There is an alternative—one that doesn’t require you to override yourself to succeed. In embodiment coaching, we reconnect mind and body so you can process what’s been hard, clarify what matters now, strengthen boundaries, and take grounded next steps.

If you’d like a small taste of this approach, try a 30-second check-in: take one slow breath, notice where you feel tension, and ask, “What do I need right now?”

Breathe in, breathe out.

Can you feel your heart? What is there? Is it heavy, numb, sad?

Maybe all three emotions are there? Or something else?

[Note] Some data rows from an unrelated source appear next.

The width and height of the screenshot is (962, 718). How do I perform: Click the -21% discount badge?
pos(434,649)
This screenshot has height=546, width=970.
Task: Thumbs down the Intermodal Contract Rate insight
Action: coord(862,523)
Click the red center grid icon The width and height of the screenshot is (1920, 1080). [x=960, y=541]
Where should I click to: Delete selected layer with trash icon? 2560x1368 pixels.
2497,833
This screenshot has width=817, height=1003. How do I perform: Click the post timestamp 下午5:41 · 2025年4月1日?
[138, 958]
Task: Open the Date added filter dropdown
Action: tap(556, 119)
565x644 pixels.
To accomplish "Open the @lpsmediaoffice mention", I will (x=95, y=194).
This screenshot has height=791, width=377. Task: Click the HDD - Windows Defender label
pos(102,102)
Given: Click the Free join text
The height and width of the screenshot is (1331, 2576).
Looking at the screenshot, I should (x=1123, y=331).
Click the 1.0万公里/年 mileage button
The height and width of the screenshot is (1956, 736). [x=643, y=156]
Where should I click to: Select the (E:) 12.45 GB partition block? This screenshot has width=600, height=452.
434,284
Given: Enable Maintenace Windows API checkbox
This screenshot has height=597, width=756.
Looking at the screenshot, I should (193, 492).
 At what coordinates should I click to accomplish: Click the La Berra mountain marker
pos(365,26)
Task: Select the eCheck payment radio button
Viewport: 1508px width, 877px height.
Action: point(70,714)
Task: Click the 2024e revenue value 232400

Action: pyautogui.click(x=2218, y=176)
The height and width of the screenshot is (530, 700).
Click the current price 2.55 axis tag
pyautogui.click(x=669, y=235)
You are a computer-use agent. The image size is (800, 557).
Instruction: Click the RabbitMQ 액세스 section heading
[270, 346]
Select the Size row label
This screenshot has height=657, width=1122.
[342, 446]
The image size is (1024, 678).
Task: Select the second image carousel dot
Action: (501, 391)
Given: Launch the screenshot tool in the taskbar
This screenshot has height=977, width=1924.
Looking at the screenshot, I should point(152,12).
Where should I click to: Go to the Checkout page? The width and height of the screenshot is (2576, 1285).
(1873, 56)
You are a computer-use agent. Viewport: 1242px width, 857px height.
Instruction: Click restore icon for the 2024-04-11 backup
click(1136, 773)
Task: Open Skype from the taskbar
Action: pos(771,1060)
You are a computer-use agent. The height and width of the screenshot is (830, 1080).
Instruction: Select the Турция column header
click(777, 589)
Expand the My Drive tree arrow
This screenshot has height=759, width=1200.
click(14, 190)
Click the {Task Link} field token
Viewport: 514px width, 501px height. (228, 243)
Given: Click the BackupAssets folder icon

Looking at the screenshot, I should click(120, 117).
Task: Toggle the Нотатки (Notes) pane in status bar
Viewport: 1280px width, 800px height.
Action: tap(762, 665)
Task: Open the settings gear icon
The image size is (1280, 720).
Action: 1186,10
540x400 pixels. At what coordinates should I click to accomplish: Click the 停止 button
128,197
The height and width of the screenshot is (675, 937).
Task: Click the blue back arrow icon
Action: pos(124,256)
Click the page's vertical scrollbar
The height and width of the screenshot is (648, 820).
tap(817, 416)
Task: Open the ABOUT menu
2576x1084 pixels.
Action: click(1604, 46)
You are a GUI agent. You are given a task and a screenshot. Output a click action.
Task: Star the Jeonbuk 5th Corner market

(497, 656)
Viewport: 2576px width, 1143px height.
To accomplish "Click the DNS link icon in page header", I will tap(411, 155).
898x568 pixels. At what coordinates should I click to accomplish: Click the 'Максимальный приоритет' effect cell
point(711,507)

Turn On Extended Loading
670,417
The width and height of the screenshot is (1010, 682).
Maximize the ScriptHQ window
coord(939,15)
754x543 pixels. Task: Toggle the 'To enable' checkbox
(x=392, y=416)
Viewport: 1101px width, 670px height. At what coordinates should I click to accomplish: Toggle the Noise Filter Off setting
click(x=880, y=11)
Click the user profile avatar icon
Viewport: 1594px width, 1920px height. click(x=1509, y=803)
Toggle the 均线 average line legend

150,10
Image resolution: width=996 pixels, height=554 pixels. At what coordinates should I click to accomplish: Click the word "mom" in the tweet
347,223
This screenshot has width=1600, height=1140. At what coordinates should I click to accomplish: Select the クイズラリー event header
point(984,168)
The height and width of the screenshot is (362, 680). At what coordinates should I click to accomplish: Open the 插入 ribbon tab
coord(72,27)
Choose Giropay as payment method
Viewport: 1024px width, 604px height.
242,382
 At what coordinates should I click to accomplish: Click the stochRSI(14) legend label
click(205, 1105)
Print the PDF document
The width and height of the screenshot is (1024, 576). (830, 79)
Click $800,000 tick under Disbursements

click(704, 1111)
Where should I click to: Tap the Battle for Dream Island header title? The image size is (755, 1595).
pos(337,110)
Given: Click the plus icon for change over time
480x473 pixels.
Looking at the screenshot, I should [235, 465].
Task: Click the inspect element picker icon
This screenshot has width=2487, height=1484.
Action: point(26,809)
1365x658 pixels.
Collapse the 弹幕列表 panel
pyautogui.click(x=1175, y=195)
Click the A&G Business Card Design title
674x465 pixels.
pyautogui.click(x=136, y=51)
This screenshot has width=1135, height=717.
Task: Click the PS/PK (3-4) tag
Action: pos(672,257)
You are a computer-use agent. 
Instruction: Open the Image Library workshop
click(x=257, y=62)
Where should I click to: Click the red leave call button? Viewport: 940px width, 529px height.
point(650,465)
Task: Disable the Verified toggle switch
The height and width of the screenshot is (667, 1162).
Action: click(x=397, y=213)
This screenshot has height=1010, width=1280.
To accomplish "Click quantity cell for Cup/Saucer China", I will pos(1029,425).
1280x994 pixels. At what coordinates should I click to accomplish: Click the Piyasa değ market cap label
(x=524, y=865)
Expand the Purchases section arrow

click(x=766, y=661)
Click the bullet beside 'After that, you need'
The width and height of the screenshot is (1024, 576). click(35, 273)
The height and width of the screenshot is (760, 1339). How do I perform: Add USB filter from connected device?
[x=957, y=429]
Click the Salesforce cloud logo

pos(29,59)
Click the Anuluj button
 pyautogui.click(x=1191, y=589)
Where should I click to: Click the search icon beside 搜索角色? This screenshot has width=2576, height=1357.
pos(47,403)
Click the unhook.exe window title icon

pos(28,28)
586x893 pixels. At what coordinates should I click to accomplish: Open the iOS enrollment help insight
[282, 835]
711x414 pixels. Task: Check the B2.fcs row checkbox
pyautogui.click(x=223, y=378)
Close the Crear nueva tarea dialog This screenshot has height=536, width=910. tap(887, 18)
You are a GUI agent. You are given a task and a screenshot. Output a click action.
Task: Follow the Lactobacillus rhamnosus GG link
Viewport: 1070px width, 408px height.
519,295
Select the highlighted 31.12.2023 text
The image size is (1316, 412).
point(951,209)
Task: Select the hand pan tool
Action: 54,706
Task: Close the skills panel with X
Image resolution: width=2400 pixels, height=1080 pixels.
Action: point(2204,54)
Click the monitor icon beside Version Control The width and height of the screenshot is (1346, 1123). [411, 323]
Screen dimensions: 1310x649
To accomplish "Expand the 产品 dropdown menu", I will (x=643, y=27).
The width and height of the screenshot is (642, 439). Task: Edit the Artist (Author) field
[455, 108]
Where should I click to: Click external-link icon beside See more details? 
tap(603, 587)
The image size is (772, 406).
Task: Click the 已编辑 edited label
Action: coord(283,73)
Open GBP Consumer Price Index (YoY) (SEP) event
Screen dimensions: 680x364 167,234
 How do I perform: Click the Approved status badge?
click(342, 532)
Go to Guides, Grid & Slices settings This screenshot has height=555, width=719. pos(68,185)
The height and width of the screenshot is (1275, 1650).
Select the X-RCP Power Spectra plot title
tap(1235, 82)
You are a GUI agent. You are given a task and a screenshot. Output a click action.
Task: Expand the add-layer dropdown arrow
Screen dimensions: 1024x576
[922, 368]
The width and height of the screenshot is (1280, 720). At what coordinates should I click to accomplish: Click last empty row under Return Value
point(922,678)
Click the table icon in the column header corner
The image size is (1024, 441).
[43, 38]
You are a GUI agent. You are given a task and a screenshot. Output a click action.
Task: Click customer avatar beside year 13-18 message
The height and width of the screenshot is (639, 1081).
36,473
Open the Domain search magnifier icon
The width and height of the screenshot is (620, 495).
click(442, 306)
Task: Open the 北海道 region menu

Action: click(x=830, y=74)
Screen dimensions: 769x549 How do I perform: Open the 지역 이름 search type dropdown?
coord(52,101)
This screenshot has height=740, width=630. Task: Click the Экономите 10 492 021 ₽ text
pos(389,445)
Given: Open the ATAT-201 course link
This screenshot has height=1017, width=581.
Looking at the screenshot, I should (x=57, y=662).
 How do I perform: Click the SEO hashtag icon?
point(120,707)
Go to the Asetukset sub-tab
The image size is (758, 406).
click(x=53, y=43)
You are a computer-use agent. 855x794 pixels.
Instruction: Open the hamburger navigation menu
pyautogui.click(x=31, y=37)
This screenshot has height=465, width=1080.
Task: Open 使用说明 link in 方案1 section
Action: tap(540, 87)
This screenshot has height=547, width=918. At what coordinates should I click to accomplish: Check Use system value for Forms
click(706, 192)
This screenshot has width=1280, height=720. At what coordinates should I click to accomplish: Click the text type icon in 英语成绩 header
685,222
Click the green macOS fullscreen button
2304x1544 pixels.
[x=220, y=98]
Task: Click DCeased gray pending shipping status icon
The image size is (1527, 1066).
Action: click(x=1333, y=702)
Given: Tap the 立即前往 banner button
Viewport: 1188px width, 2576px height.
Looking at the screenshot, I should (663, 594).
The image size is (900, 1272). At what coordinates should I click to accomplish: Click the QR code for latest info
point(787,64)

Does your heart speak to you? What does your heart desire?

AWESOME.

This is where change begins. If you’d like to continue, I’d love to support you.

References:

Huang, J., Gates, A. J., Sinatra, R., & Barabási, A. L. (2020). Historical comparison of gender inequality in scientific careers across countries and disciplines. Proceedings of the National Academy of Sciences of the United States of America, 117(9), 4609–4616. https://doi-org.ezproxy.ub.gu.se/10.1073/pnas.19142211

Schiebinger, L. & Gilmartin, S.K. (2010) Housework is an academic issue. American Association of University Professors. (Retrieved May 22 2023) https://www.aaup.org/article/housework-academic-issue#.ZGsSZ7xBzb0

Slišković, A., & Maslić Seršić, D. (2011). Work stress among university teachers: gender and position differences. Arhiv za higijenu rada i toksikologiju, 62(4), 299–307. https://doi.org/10.2478/10004-1254-62-2011-2135

Smyth, J. (2019) The toxic university. Palgrave Macmillan. https://link.springer.com/content/pdf/10.1057/978-1-137-54968-6.pdf

2 responses to “My story, your story?”

  1. I love your honesty Birgit. Thank you for sharing and for communicating your experiences so openly and frankly. Reading this reminds me what an amazing individual you are and your words will, I’m sure, resonate with many.

    • Thank you, Sally for your kind comment! I sincerely hope that my offer will change many women’s lives for the better. Be well and lovely to hear from you.